Docker containers have been an essential part of the developer’s toolbox for several years now, allowing them to build, distribute and deploy their applications in a standardized way.
This gain in traction has been, not surprisingly, accompanied by a surge in security issues related to containerization technology. Indeed, containers also represent a standardized surface for attackers. They can easily exploit misconfigurations and escape from within containers to the host machine.
Furthermore, the word “container” is often misunderstood, as many developers tend to associate the concept of isolation with a false sense of security, believing that this technology is inherently safe.
The key here is that containers don’t have any security dimension by default. Their security completely depends on:
- the supporting infrastructure (OS and platform)
- their embedded software components
- their runtime configuration
Container security represents a broad topic, but the good news is that many best practices are low-hanging fruits one can harvest to quickly reduce the attack surface of their deployments.

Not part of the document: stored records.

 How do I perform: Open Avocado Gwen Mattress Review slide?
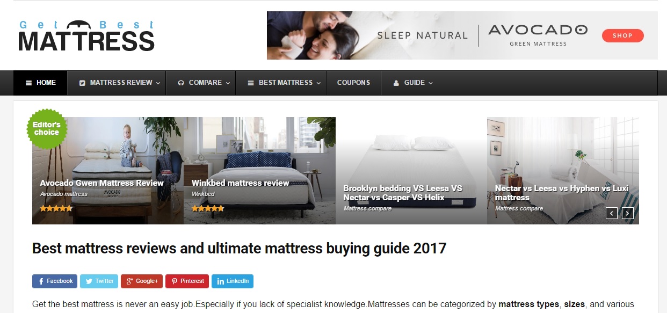coord(102,183)

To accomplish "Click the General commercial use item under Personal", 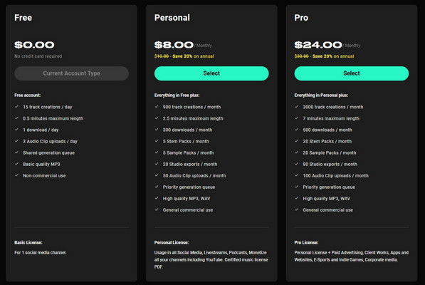I will 188,210.
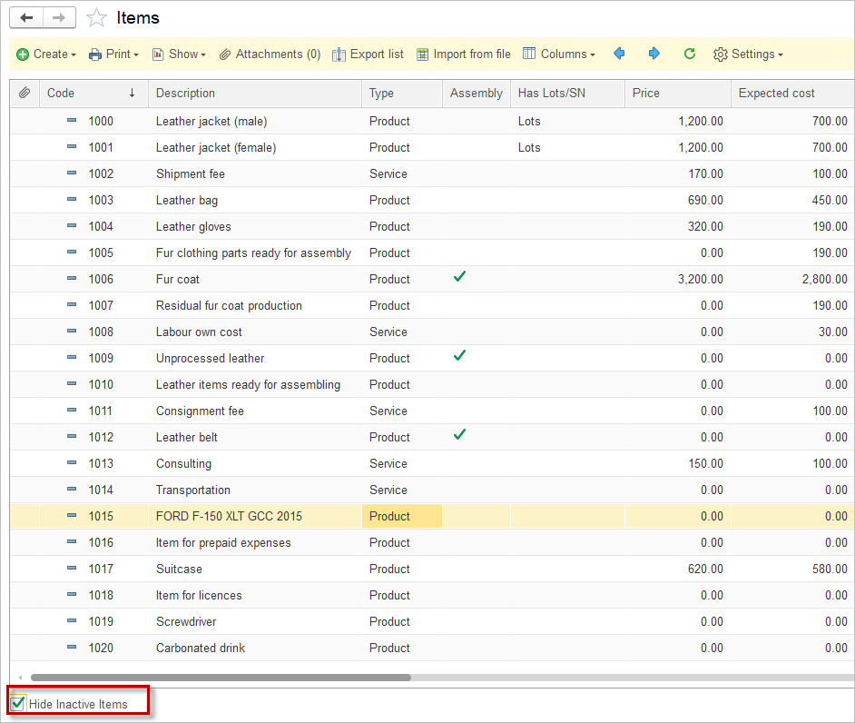The image size is (855, 723).
Task: Click the Export list button
Action: [x=368, y=54]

That’s why we curated a set of the best recommendations regarding Docker containers configuration at build and runtime. Check out the one-page cheat sheet below.

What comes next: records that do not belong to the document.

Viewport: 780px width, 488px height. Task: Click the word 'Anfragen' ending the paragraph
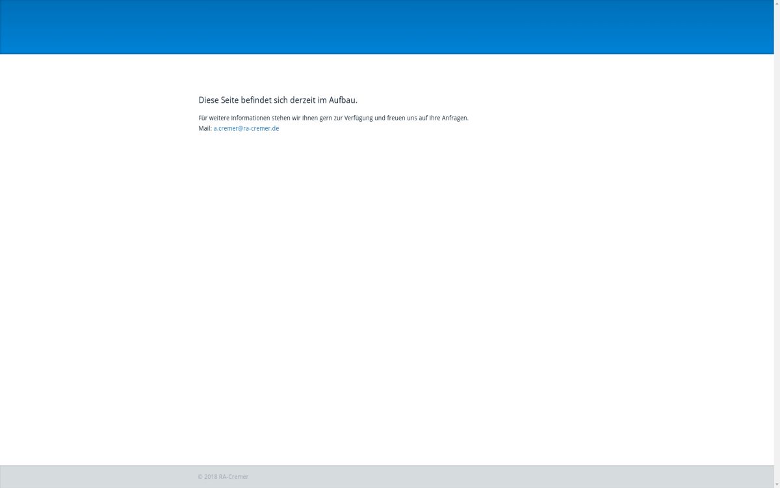point(454,118)
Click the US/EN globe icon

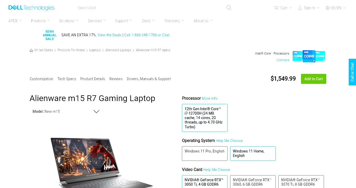(328, 8)
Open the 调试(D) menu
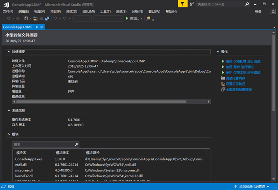The image size is (278, 190). 72,12
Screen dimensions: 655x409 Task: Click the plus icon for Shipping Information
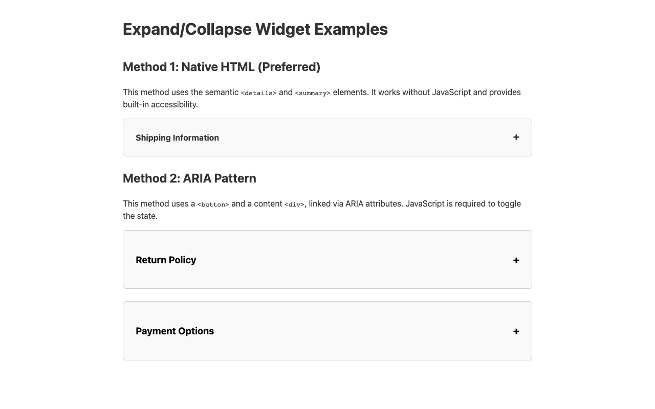click(x=516, y=137)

Download the Docker security cheatsheet
Note: in a managed environment like Kubernetes, most of these settings can be overridden by a Security Context or other higher-level security rules. See more
Check your images
Carefully choose your base image when you
docker pull image:tag
You should always prefer using a trusted image, preferably from the Docker Official Images, in order to mitigate supply chain attacks.
If you need to choose a base distro, Alpine Linux is recommended since it is one of the lightest available, ensuring the attack surface is reduced.
Do I need to use the latest or a fixed tag version?
First, you should understand that Docker tagging works from less to more specific, that’s the reason why :
python:3.9.6-alpine3.14 python:3.9.6-alpine python:3.9-alpine python:alpine
all refer to the same image (at the moment of writing) for example.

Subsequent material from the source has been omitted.